Time and money are two currencies that are becoming more dear every day and even when it comes to our health, we’re loathe to spend any more than we need to. It is also so universal, that they can also become a good excuse to not exercise. Time will always need to be spent, but if you’re serious about getting fit, you can find things that will cost little or no money.
Before embarking on any drastic changes in your lifestyle remember to consult your healthcare practitioner, especially if you have a medical history that may be cause for any concern. Also, remember to stretch and warm up before any exercise and cool down properly afterwards to help prevent injury.
Here are some of the easiest and most popular forms of exercise, no matter your age or fitness level:
We are walking less every year yet the benefits are tremendous. Walking improves the condition of your heart and lungs (cardiovascular fitness) and works the muscles of the lower body. It’s a weight-bearing activity, so it may improve bone density, yet it’s also low impact, putting less stress on the joints than some other forms of exercise.

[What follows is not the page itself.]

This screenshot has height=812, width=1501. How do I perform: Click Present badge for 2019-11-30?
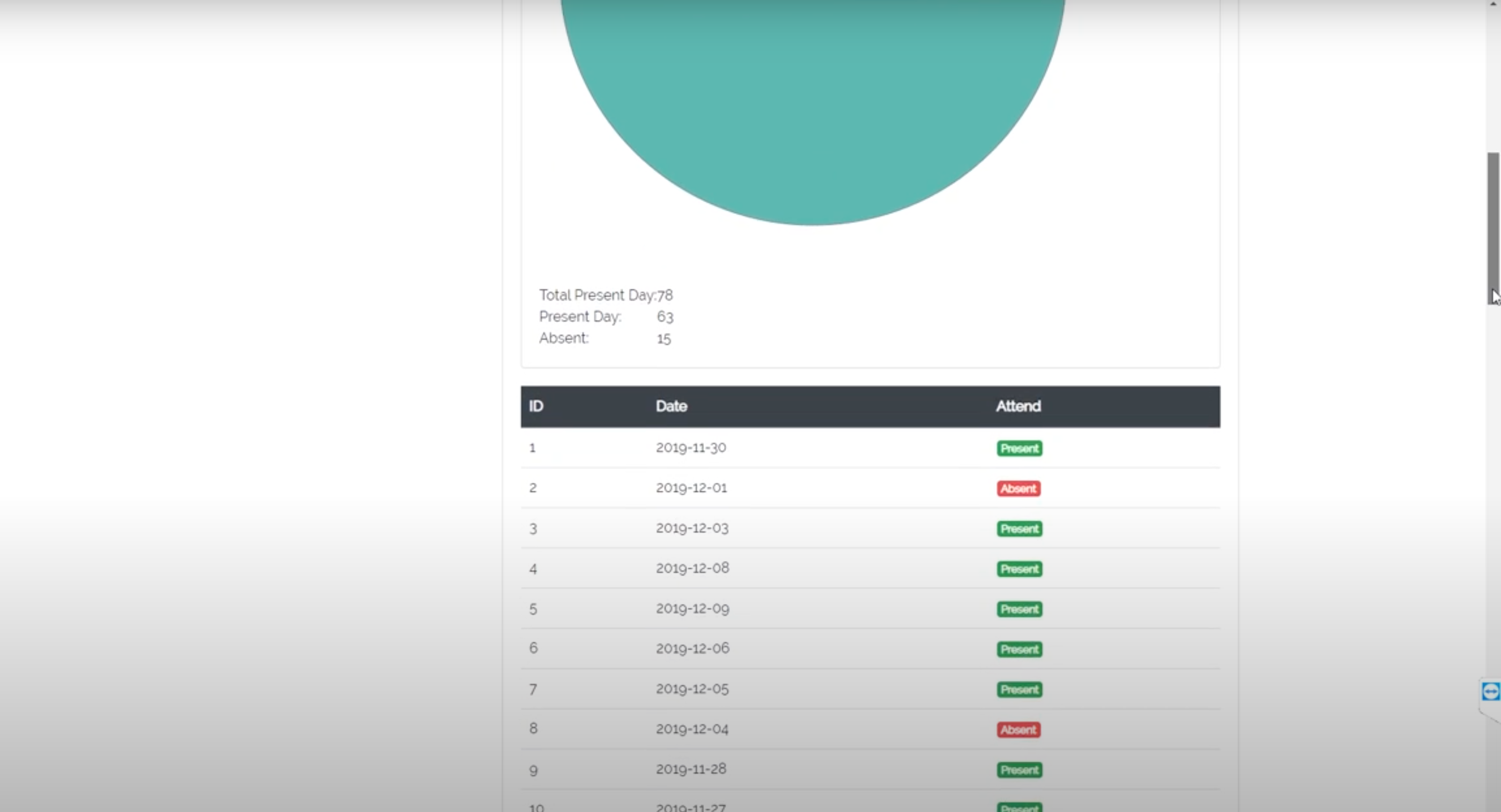click(1019, 448)
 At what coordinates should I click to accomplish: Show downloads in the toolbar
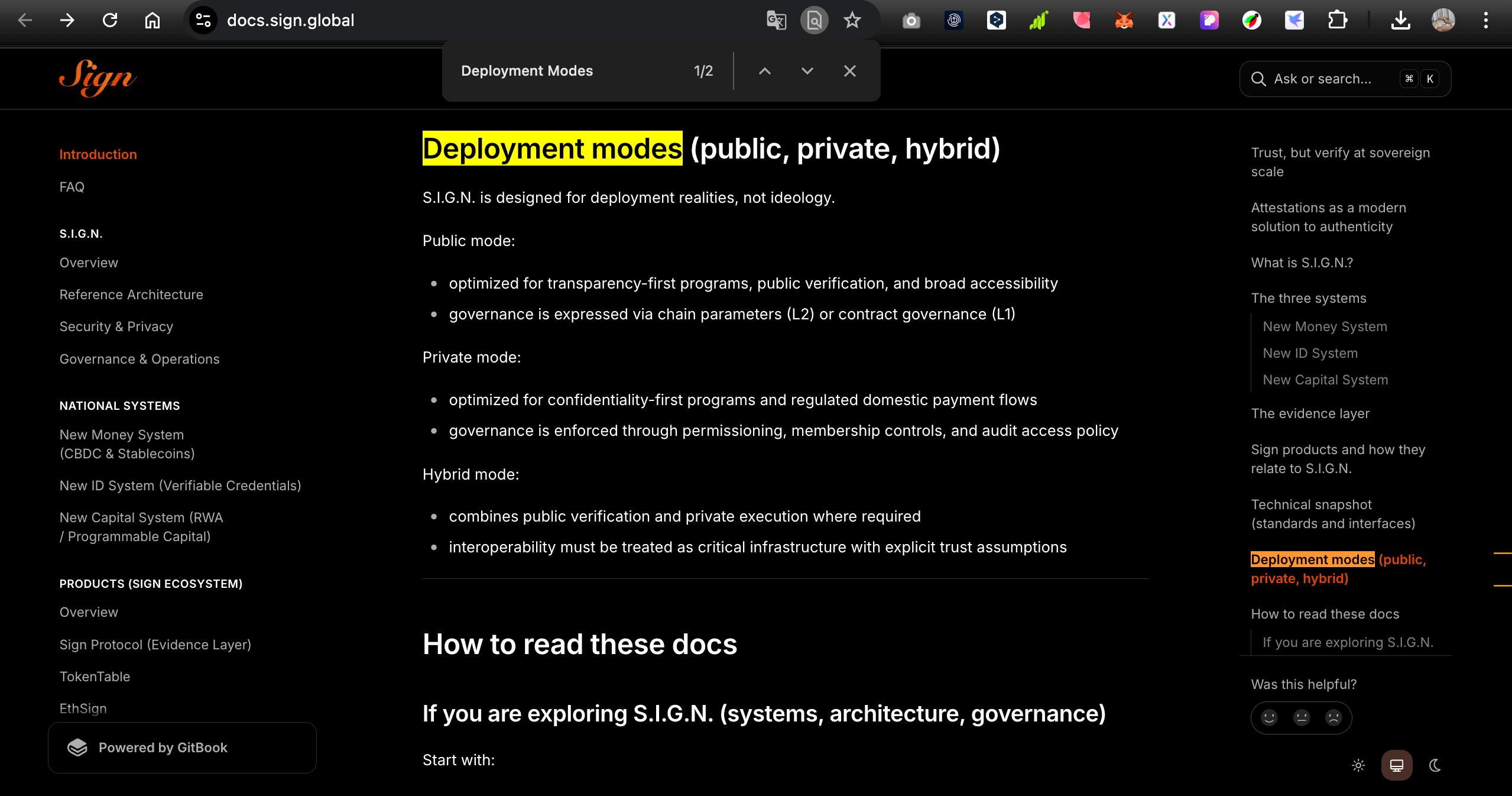click(1400, 20)
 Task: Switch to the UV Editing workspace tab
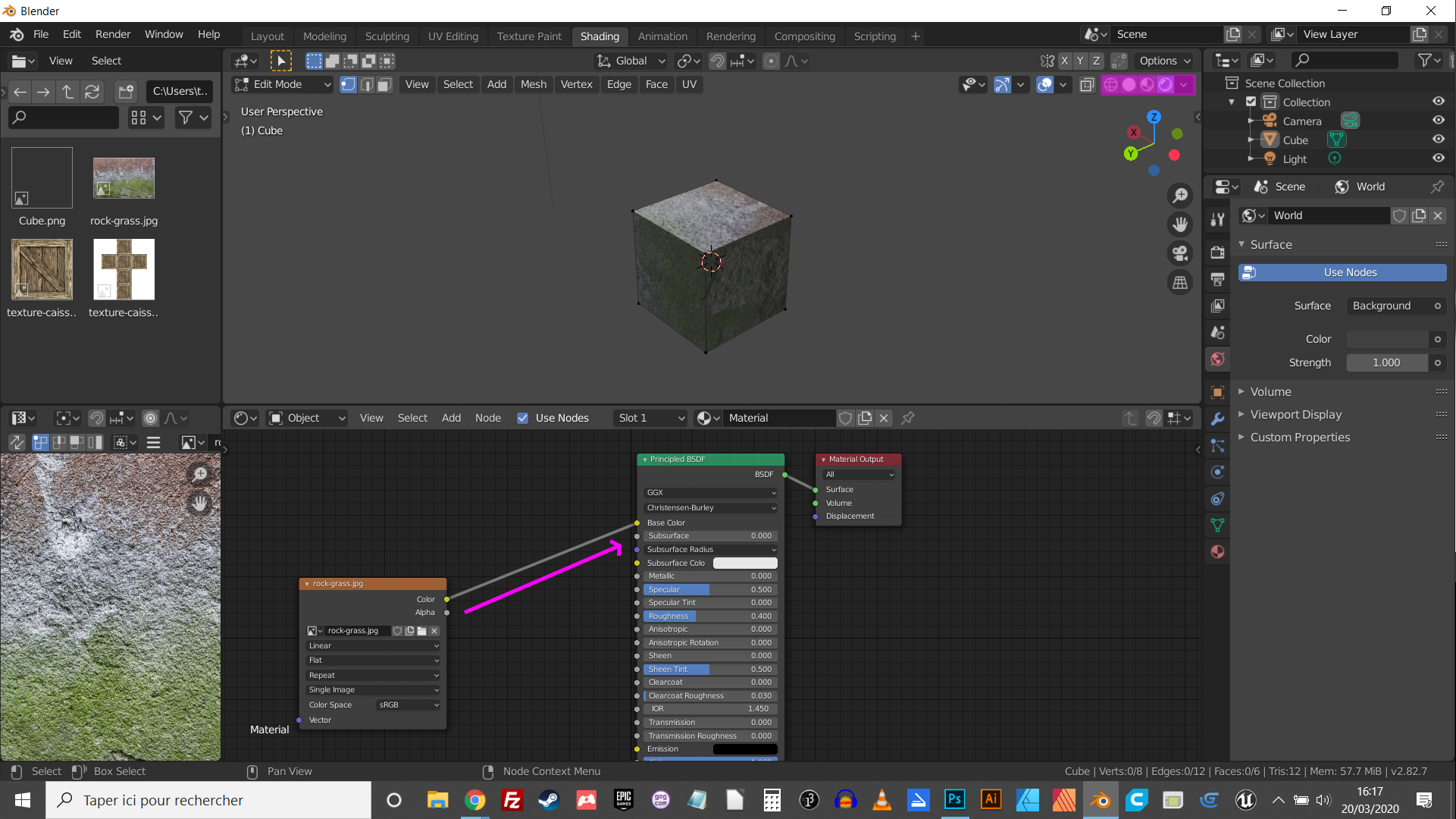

As long as you’re healthy and take it easy to start with, anyone can run. It is arguably one of the most accessible and therefore the most popular form of exercise in the world. As a high-impact activity, running can increase bone density, but it can also put more stress on your joints than lower impact activities such as walking and cycling, especially if you’re overweight.
Swimming is a great way to tone up and trim down and is an effective fat-burning exercise. Just swimming a few lengths involves most of the major muscle groups, giving your body a good workout. Water supports your weight and takes the stress off your joints. This can also make it a great exercise if you’re recovering from an injury that means you can’t run or play your normal sport.
Many of the short trips we make by car are ideal for a quick spin on the bike, plus you’ll be helping to protect the environment. Cycling promotes a healthy heart and burns about 300 calories an hour, so if you do it twice a day, the numbers soon add up. It’s also good for people with certain bone and joint problems because it puts very little pressure on them.
Dancing is largely an aerobic activity that improves the condition of the heart and lungs, as well as testing your balance. To dance for any length of time also requires muscular endurance and motor fitness.
The only thing required is to enjoy moving to music, so dancing is suitable for people of all ages, shapes and sizes. As well as keeping you fit, something like a salsa class is an easy way of meeting other people.
If high social interaction and competitiveness is your ‘thing’, why not join a local team? There are clubs that offer soccer, softball, basketball, indoor cricket, volleyball – the list goes on. Leagues are organised through sports and social clubs, health clubs, schools and businesses. Ask if your office or local pub has a team! They are usually accessible to players of all levels, from social to professional and varying degrees of fitness are required, but these sports will usually encourage high levels of aerobic fitness.